He leaned back in his chair, breathing heavily. I asked if he was all right, and he said no. He wondered what Just would think of all this. I asked him again what tests they were doing with him, and he said he didn't know, because they never told the truth, and anyway, they weren't going to do anything more to
him
. I felt so sorry for him that I wanted to tell about Ulrich and Maria and my ride through the night. “They have to kill me, one way or another,” he said. His voice was so low I could hardly hear him. “Whoever heard of a
Neger Biologisch?
Only those people from the
KWI
, and just a few of them. I can't exist, but I do. The solution is simple: I must
not
exist. I am a life without value, even here.” He got up slowly. “Well. I have bored and frightened you. Take this. My wife's last address. If you get out, just tell her it was too much. They've made me feel like a frog. It would have been good to hear you play, just once. Come. I'll walk out with you.”

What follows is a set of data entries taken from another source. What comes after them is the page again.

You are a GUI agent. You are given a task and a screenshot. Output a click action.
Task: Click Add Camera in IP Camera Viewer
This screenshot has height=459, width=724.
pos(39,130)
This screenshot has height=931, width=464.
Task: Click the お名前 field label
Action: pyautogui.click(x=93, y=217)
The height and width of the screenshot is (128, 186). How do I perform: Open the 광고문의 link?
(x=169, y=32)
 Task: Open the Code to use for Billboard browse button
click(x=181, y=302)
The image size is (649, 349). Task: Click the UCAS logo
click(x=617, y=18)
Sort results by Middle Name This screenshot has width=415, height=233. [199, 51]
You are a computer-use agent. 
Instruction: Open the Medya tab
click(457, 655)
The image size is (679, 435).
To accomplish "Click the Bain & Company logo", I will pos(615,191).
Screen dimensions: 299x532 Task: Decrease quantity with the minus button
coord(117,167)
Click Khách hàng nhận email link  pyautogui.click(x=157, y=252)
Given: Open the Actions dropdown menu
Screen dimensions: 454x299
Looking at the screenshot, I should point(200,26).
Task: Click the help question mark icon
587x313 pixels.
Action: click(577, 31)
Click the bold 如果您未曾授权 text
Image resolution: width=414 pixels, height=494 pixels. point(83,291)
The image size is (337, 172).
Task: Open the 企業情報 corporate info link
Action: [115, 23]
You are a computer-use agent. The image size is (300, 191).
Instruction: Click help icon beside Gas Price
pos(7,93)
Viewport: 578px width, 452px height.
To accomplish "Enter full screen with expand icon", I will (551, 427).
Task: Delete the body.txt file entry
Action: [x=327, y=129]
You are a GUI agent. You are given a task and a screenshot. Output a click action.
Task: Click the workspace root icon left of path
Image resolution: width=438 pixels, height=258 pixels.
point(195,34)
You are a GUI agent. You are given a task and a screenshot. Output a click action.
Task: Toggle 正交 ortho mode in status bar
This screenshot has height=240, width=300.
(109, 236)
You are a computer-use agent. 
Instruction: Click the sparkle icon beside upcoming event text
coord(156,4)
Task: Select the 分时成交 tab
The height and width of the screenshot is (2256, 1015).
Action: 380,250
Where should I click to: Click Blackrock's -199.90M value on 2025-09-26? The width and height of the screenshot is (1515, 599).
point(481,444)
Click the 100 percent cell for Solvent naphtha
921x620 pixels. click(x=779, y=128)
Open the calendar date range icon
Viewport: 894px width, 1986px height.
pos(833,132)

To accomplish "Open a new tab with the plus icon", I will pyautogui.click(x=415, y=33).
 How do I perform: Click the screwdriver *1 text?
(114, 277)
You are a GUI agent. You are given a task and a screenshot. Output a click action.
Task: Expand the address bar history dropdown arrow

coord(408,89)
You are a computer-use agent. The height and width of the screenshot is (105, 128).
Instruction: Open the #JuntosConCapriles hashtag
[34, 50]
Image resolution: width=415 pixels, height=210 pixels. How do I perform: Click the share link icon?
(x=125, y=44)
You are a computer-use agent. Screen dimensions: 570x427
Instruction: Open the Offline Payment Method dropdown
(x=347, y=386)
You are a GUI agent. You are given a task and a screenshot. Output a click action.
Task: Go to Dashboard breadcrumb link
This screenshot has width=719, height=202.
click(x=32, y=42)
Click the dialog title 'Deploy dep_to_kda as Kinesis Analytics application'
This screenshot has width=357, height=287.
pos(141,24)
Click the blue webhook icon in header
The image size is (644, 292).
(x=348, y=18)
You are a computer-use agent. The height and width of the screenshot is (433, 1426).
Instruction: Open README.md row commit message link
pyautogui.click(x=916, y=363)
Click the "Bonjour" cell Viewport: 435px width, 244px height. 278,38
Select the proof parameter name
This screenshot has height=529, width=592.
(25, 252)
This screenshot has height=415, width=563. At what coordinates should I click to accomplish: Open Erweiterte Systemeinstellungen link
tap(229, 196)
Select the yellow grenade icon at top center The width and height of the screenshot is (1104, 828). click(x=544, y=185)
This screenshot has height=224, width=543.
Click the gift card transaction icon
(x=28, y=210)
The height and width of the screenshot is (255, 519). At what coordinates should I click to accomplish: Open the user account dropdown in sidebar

We went out of the building, and all the while I felt like I was walking with one of those jokers back home who's on his way to a fight he knows he can't win, but he has to go.
Has
to go. I didn't know what to say. He walked me to the middle of the Lagerstrasse and shook my hand; his felt light, even though he tried to squeeze hard. There was no strength in it. He turned and walked, not back to his building but around it. “Wait!” I hollered. I followed because I knew what he was going to do. I suppose I could have stopped him. I didn't. He knew what he wanted, and who in the hell was I to get in his way? But he was, besides Werner and Gitzig and maybe a few others, the only person I could talk to in camp. Most certainly the only
colored
man. “Wait, Doctor!” I shouted after his thin, bent back. Sometimes the prisoners stopped a fight; I'd seen that happen many times, because a lot of people besides the fighters could get into trouble if the guards came. But if a prisoner was doing something all by himself, something that didn't bounce back on other people, you let him do it. It was the one thing a man could do, make the decision to walk on the forbidden grass strip, which Nyassa was now doing, even as the guard in the tower was shouting and swinging his machine gun toward him. Nyassa started to run; he moved like an old, crippled man. The gun chattered; prisoners stopped what they were doing if they were not in a column, and ran toward the sound. Dr. Nyassa jumped high in the air to clear the moat. I think he was hit a couple of times as he sailed through the air like a balled-up piece of paper, because something disturbed the smoothness of his flight. But still he flew and landed, without moving again, on the electrified barbed-wire fence, which bulged out, then back in, with Nyassa's fingers clutched tightly through it. The guard kept shooting. I thought of Revelation: “I was dead and now I am to live forever and ever, and I hold the keys of death and of the underworld. Now write down all that you see of present happenings and
things that are still to come
.”

Thursday, Aug. 18, 1938

There are now two more men who work with me in the canteen. Dieter Lange says before the year is over there will be 20,000 prisoners in Dachau, so more help is needed. I guess I should say I work with the two new men, since Dieter Lange told me it was now important that
Germans
seem to be in charge. One is Lappus, a Green, and the other is Huebner, a Witness. I check in the stock; they place it on the shelves and do most of the selling. I make sure the place is as clean as possible, but I also do the books for Dieter Lange to make sure these guys haven't got their hands in the till. But they make a nice balance; Huebner seems to be about as honest as a man can be. If Lappus has any desire to be another Baum, I don't think Huebner will let him.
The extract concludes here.